[HOW TO COMPLETE THIS TASK]: The answer must be an exact copy of the lines from the one containing "At what coordinates" through the last line of the records, with the pictures left out.

RECORDED INFORMATION Start Marker

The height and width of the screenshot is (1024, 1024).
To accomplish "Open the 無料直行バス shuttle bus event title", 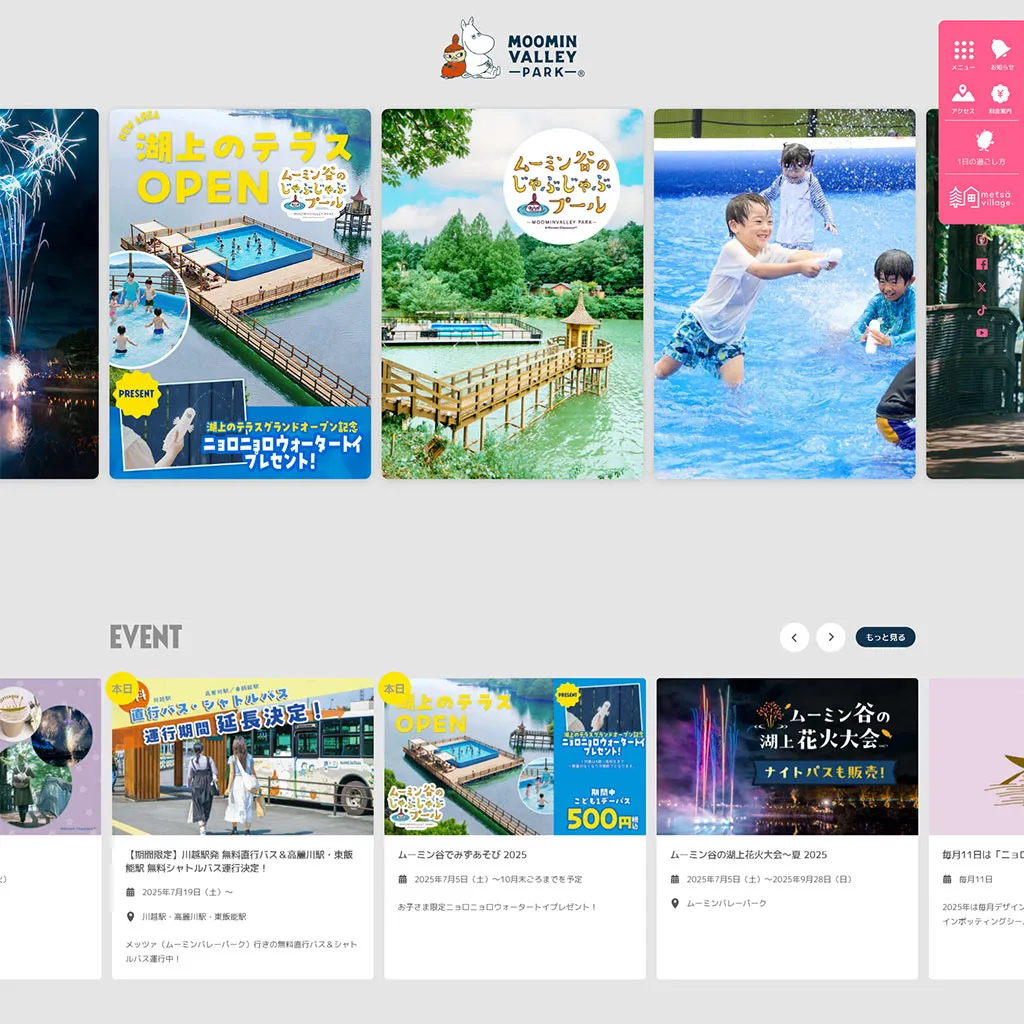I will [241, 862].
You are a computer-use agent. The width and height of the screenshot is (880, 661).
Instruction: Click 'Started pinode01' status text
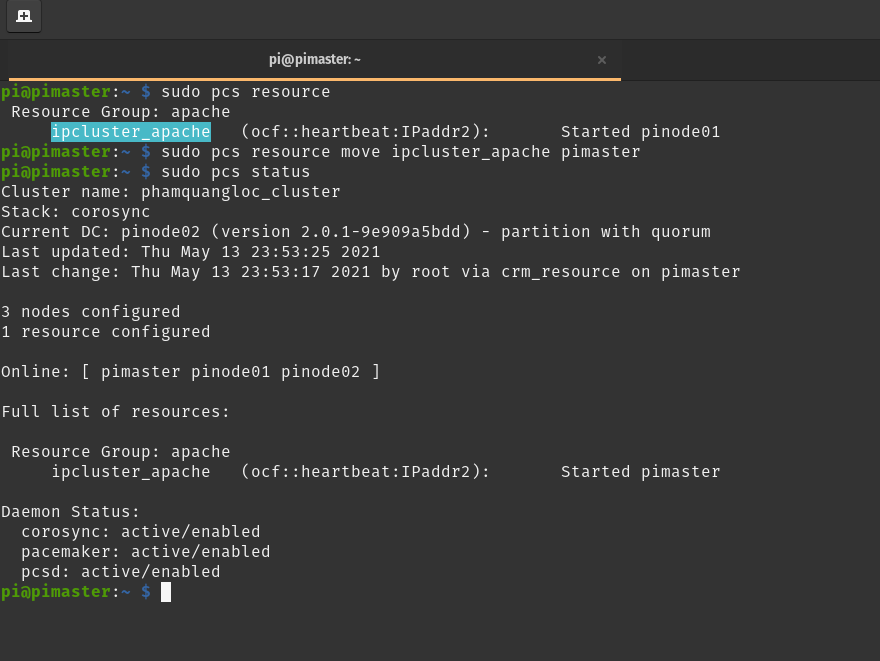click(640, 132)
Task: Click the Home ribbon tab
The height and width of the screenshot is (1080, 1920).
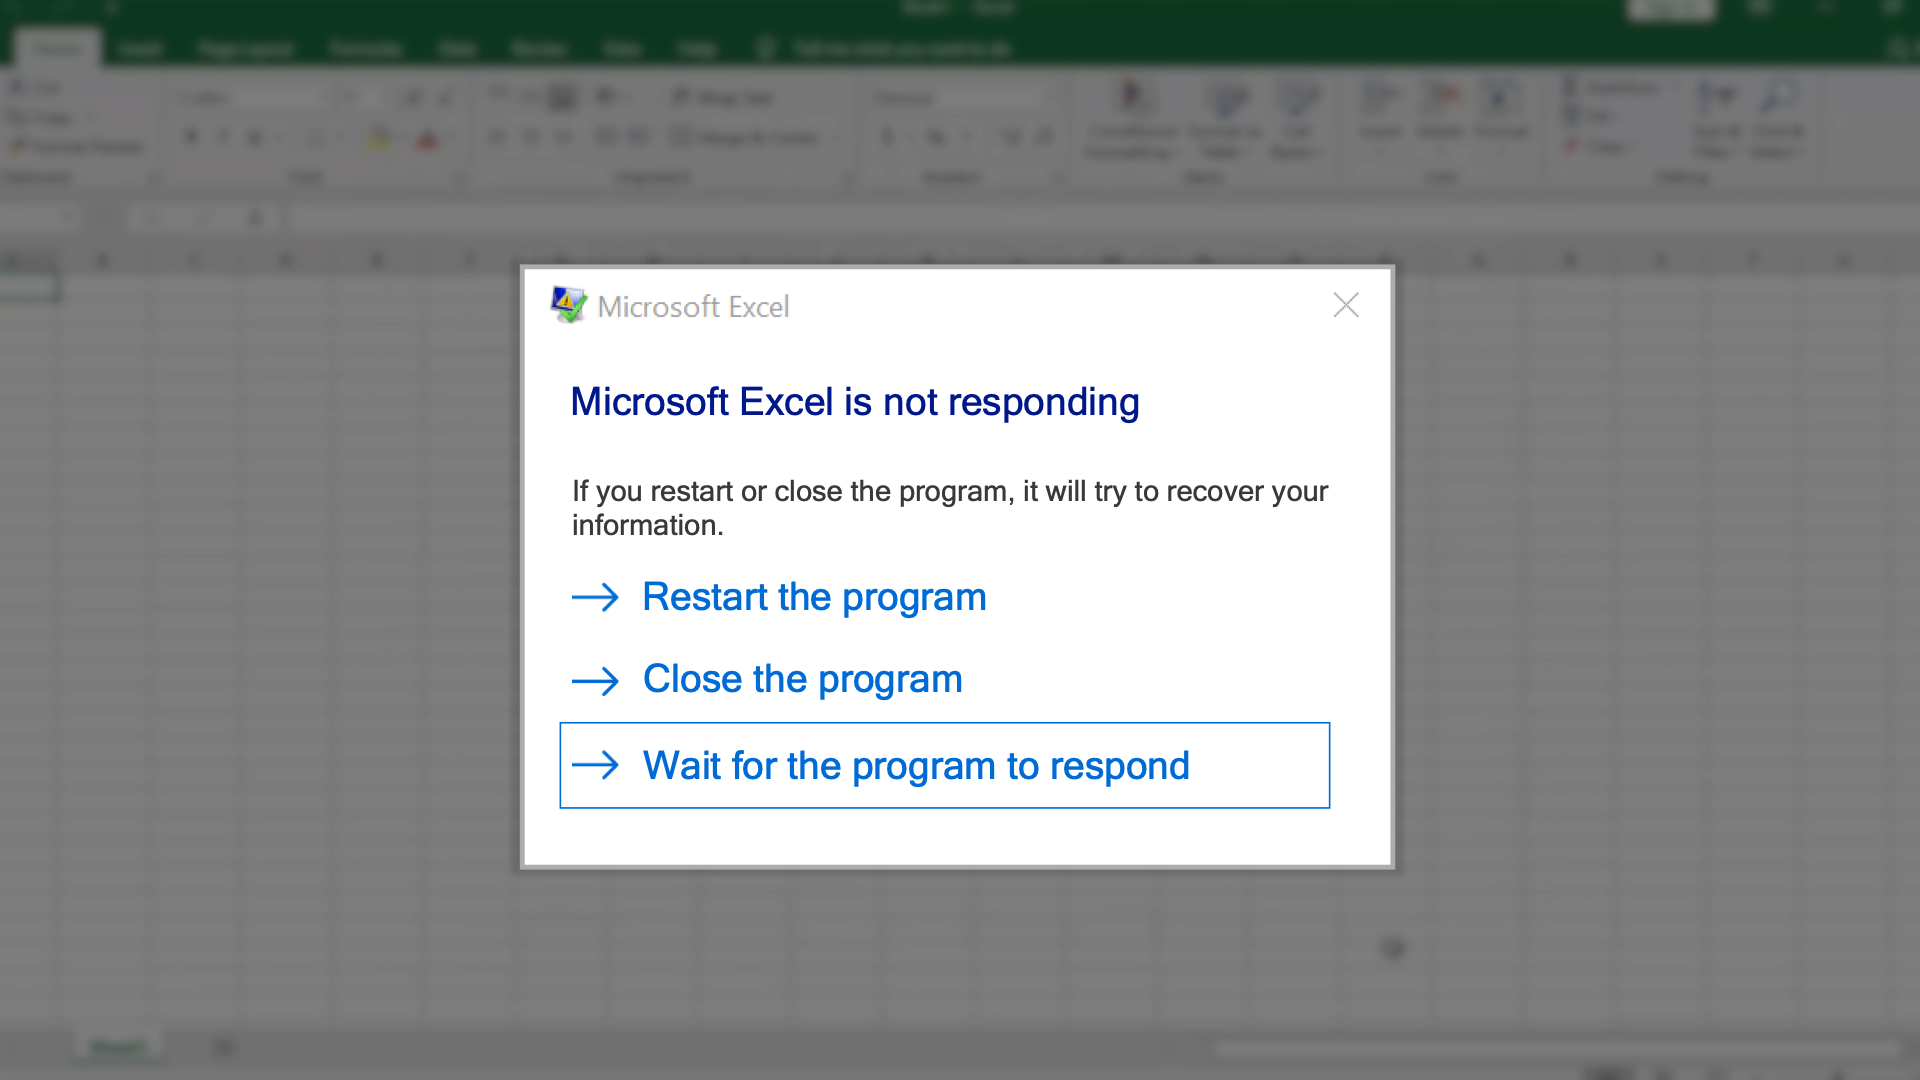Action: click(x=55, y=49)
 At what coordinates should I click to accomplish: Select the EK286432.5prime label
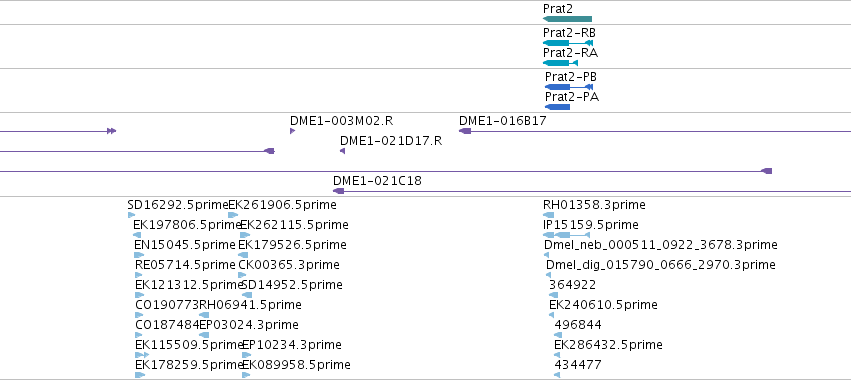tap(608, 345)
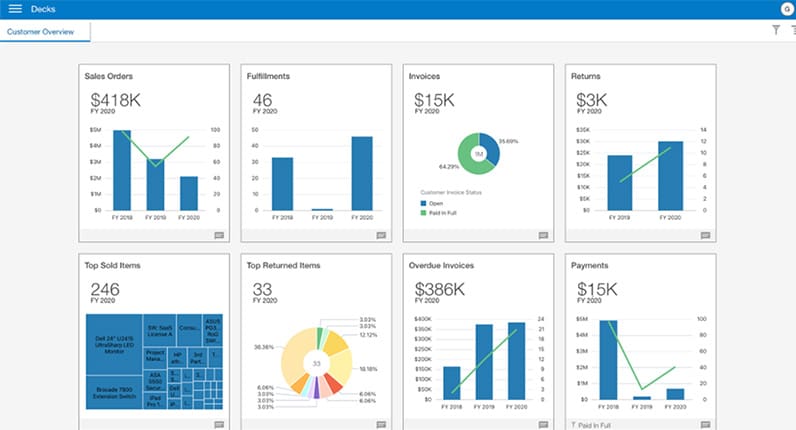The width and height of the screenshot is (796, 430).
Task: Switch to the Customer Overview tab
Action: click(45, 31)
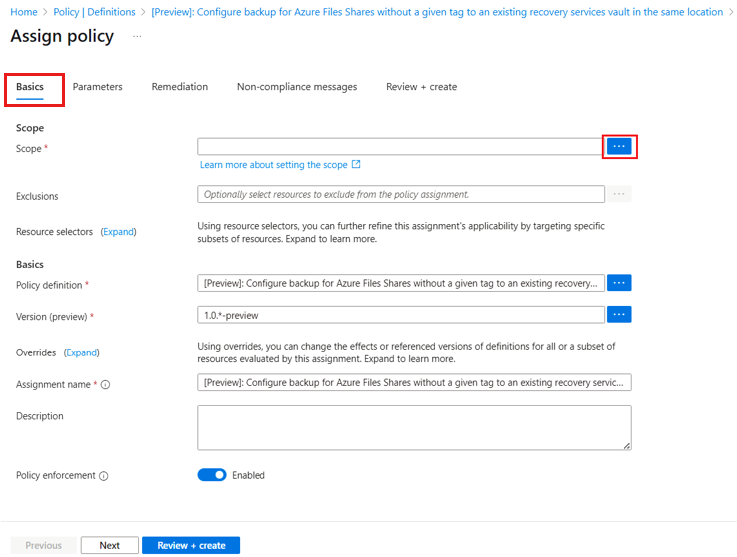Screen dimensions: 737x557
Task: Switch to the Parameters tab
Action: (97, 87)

RECORDED INFORMATION End Marker

[ANSWER TO THE EXERCISE]:
 At what coordinates should I click to accomplish: Select the EK286432.5prime label
tap(608, 345)
The width and height of the screenshot is (796, 430).
Task: Switch to the Customer Overview tab
Action: click(45, 31)
Screen dimensions: 737x557
Task: Switch to the Parameters tab
Action: (97, 87)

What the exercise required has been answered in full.